La première grande polémique de ce procès arrive lors de la découverte du box des accusés. Dans sa première version, il est prévu que les accusés s’installent dans des cellules individuelles vitrées. Ils sont isolés du reste de la salle d’audience. Seule une petite fente de type boite aux lettres est prévue à l’avant du box pour échanger des documents avec les avocats.

Les avocats de la défense sont tous montés au créneau lors de l’audience préliminaire du 12 septembre. Leurs arguments : la présomption d’innocence de leur client est mise à mal. Dans une telle installation, ils semblent coupables avant même d’avoir été jugés.
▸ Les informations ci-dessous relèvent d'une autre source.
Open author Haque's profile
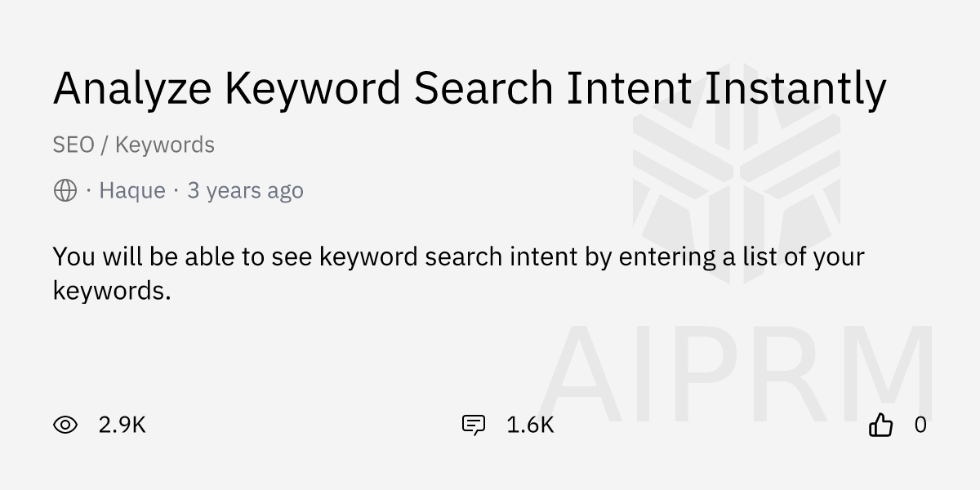Screen dimensions: 980x490 (x=131, y=190)
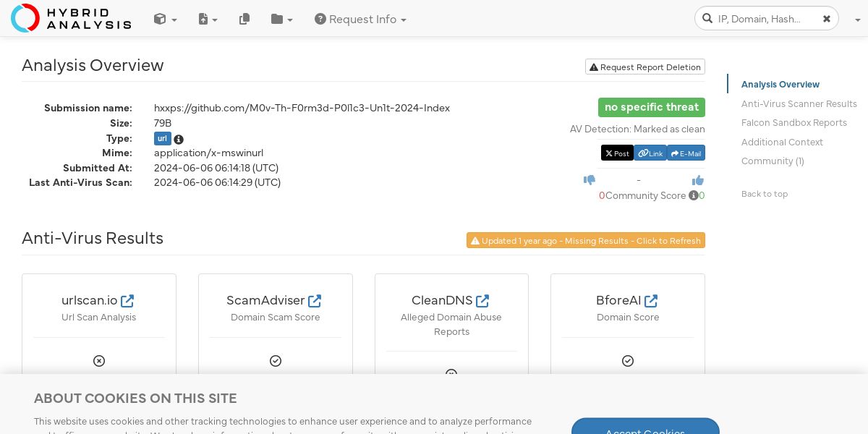Expand the folder dropdown in navbar
The height and width of the screenshot is (434, 868).
(x=281, y=20)
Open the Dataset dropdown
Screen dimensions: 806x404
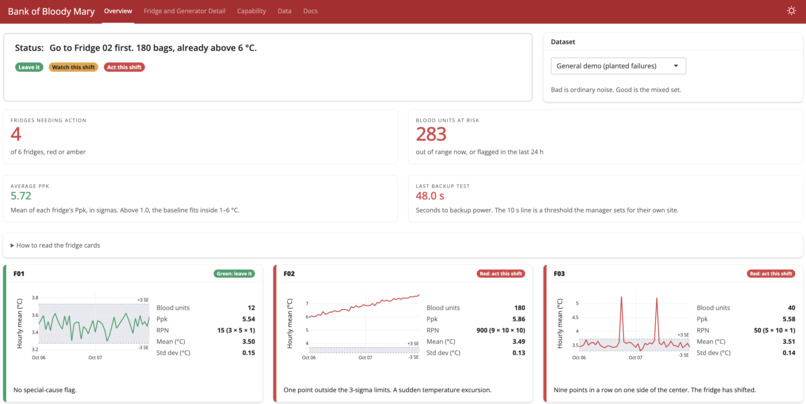click(618, 66)
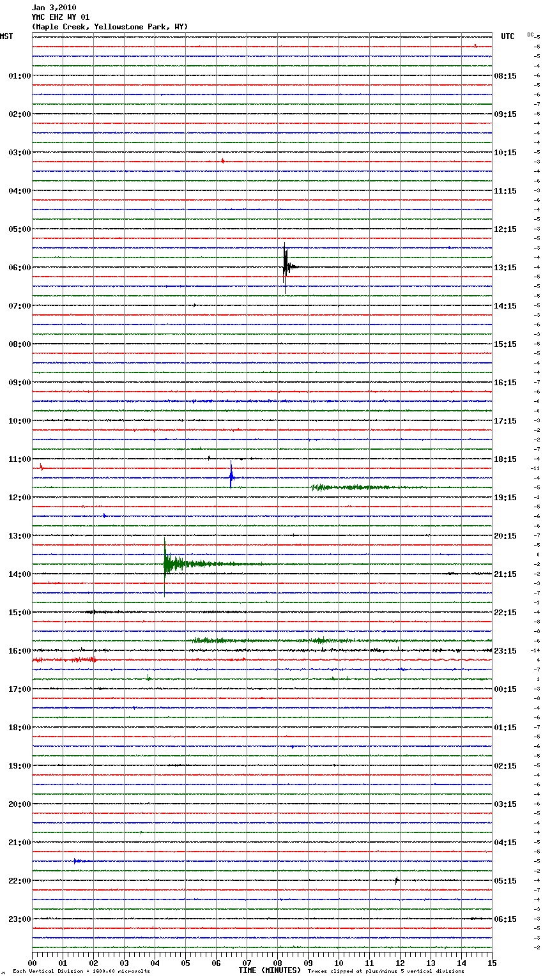543x980 pixels.
Task: Click the 00:15 UTC time label
Action: click(x=505, y=689)
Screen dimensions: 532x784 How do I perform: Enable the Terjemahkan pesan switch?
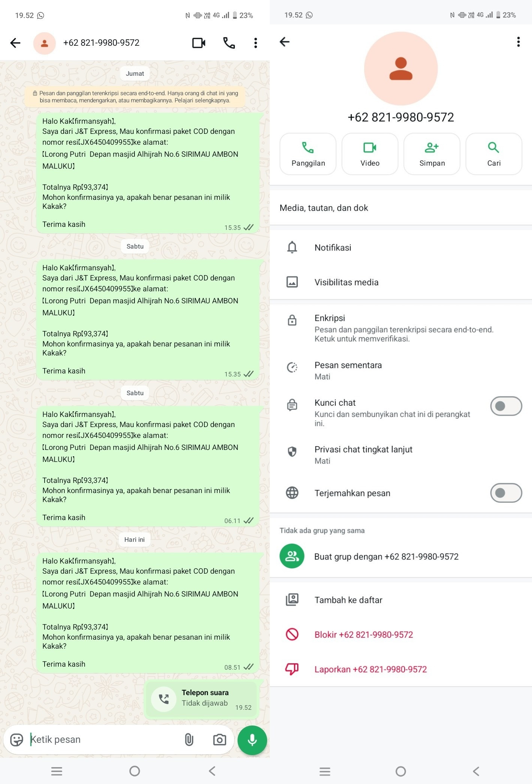click(506, 493)
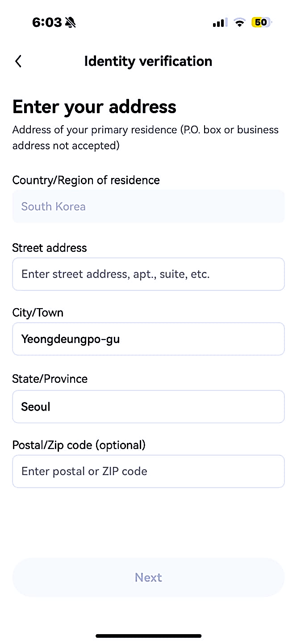The image size is (297, 644).
Task: Tap the muted bell status icon
Action: click(x=70, y=22)
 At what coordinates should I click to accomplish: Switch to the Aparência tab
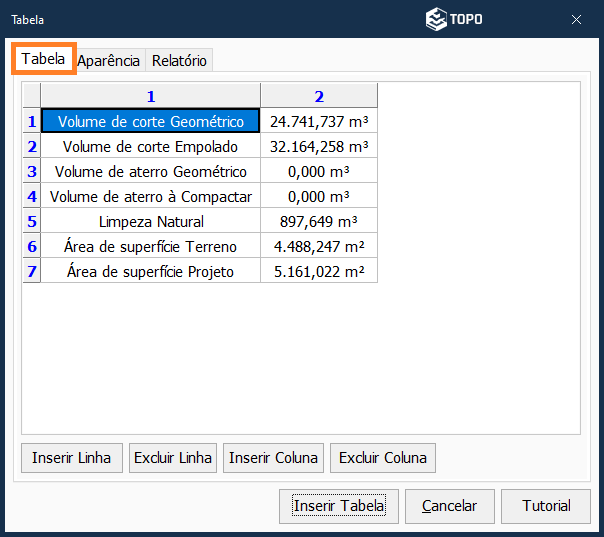109,60
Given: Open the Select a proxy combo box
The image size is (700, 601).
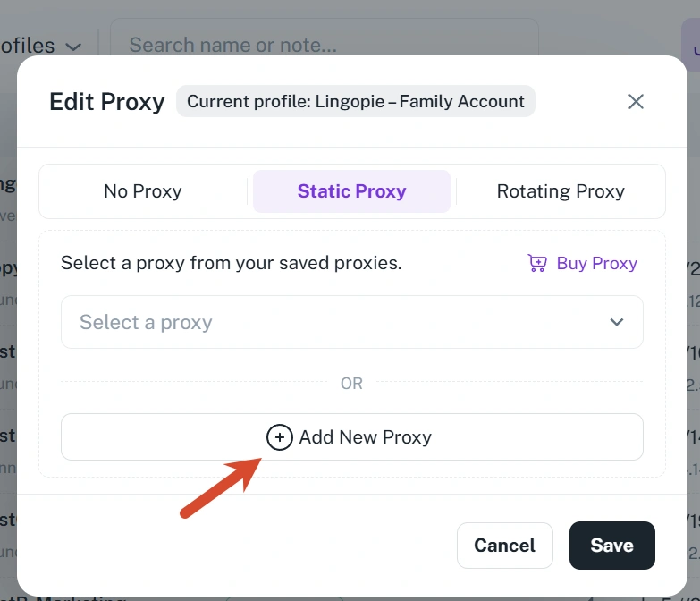Looking at the screenshot, I should [351, 322].
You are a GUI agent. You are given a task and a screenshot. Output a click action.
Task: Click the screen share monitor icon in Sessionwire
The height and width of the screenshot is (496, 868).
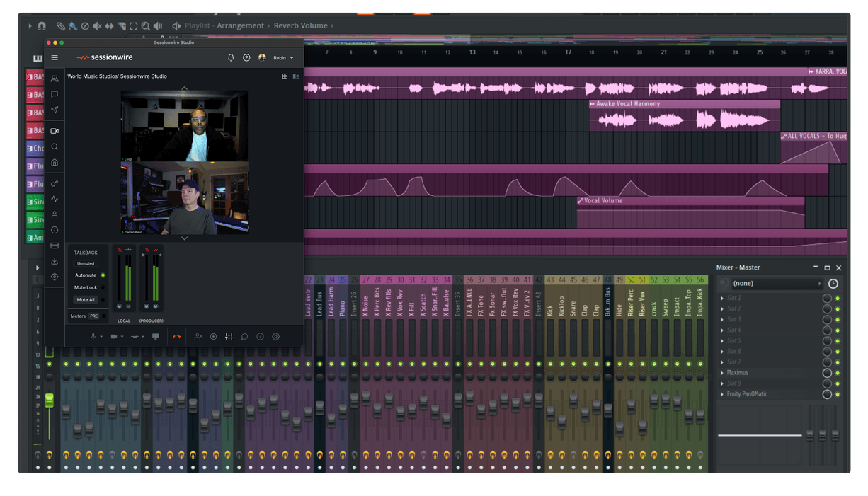pyautogui.click(x=156, y=336)
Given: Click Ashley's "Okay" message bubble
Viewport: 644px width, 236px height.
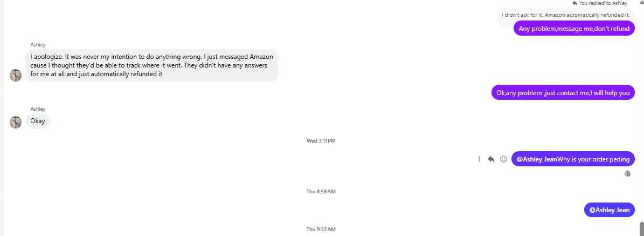Looking at the screenshot, I should (x=38, y=121).
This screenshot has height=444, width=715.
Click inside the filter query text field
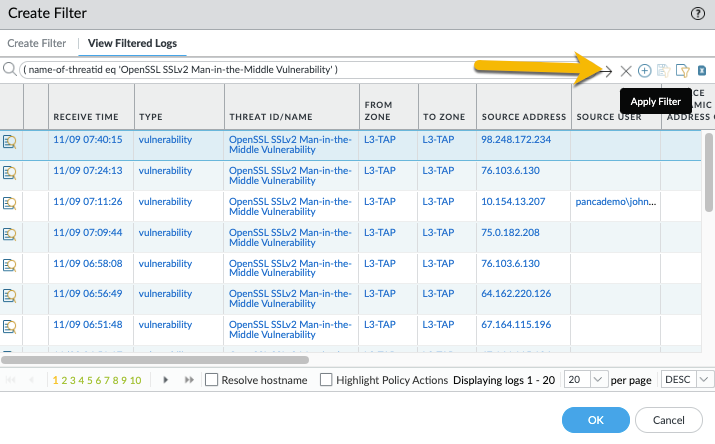pos(300,70)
Les droits de la défense sont malmenés sans parler de la Convention européenne des droits de l’Homme.

Quatre jours après cette audience préliminaire, la présidente de la cour d’assises, Laurence Massart, annonce qu’il faudra procéder au démontage de ce box. Elle considère que ce dispositif viole l’article 6 de la Convention européenne des droits de l’Homme sur le droit à un procès équitable.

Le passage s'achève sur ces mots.